_WHAT YOU HAVE TO DO:_ After locating the line with "You are a GUI" in the data that follows, return it and every later line exactly, up to and including the line with "Image resolution: width=972".

LISTED RECORDS section start

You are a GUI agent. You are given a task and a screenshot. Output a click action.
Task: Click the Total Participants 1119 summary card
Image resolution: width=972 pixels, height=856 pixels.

LISTED RECORDS section end
LISTED RECORDS section start

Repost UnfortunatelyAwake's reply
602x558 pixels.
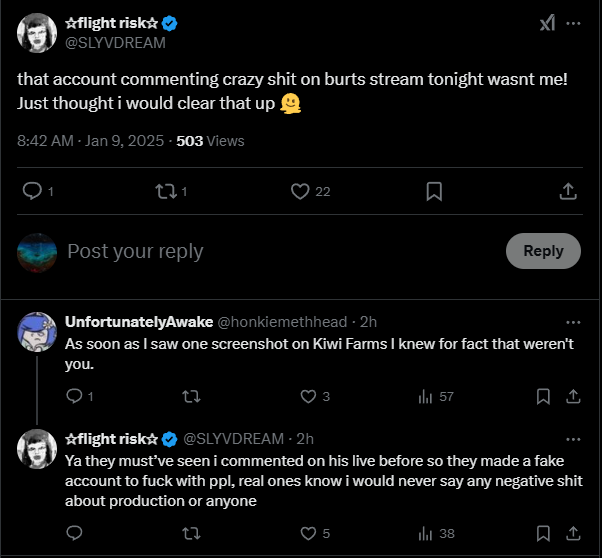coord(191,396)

LISTED RECORDS section end

_OUTPUT OF THE TASK:_
You are a GUI agent. You are given a task and a screenshot. Output a click action.
Task: Click the Total Participants 1119 summary card
Image resolution: width=972 pixels, height=856 pixels.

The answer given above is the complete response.